After years of lugging around terrible bags, bought from street vendors, and those sell-everything stores on 14th Street, I am now the very happy possessor of proper, streamlined luggage – cases that don’t ping open when thrown around by baggage handlers, or duffels that tear when or l throw them down the five floors of a Manhattan walk-up.

In fact I now have the ultimate travel indulgence of different cases for different kinds of trips. On my recent mission to the Philippines and to Malaysia, I took my largest suitcase, along with a cabin wheelie and a large handbag.

My Tumi Vapor International Carry On (above left) is one of the greatest things I have ever been given, and it goes on every single trip I make. It’s very lightweight, spins like silk on four wheels so doesn’t have to be dragged, and is almost silent as it whizzs along. It’s remarkably resilient: it’s been everywhere from Los Angeles to the Philippines, in the hold, in trucks, slid under seats, and dragged over concrete, and it still looks box fresh. No scrapes, no dints, no cracks.

Short haul, it meets every airline requirement for carry-ons, and is perfect for overnights to Paris on the Eurostar. Long haul, I use it to cart my mobile office into the passenger cabin: that’s my laptop, tablet, cables, camera cases, and Eagle Creek box of tricks. After losing a camera at Heathrow a few years back, I think it’s safer to have my working life all packed together in one case that I won’t forget - as opposed to lots of smaller bags swinging about; (I left that camera hanging on the back of a trolley).

The huge silver case (honestly it’s ENORMOUS), is an inexpensive M&S Scorpius Large Rollercase - in sale here. The first thing I did when I made a paycheque from the blog in 2010 was to buy myself several differently sized, proper lightweight, four wheeled cases, so I could get rid of those cheapo black nylon duffel bags I had been dragging around since I moved to New York in 2006.

I bought it on the recommendation of brilliant Sam Baker, then the editor-in-chief of Red magazine, and it was a superb buy. Its polycarbonate shell means it is extraordinarily lightweight, and it has clever tricks, like the padded handles on top and on the side so you don’t hurt your hands lifting it off conveyor belts, and the like. Granted, unlike the Tumi, it does now look very much like it has travelled hundreds of thousands of miles in the four years I’ve had it – but that’s because it has.

Oh and both cases have those clever integrated zipper locks that are US security friendly – so if they have to be opened by officials out of your presence, the locks won’t be broken.

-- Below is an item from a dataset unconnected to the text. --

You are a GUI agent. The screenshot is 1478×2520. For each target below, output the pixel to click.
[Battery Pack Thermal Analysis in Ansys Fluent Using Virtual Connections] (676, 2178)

My travel handbag of choice used to be my very nice tan silky snake Mulberry Bayswater, but it doesn’t have a lining or any internal pockets, unlike my navy and black leather Plia Reid satchel, which has loads of clever little pockets inside, and two zippered external ones. I was given it coming up to two years ago, and it still looks as good as new: the leather is fantastic quality, seems completely impermeable to any liquids, and the quilted lining still looks clean. I cannot recommend these bags highly enough – and at $550 – £330 at today’s rate, it looks well-priced compared to its rivals.

(That’s my Crumpet Cashmere scarf poking out of it for the plane journey.)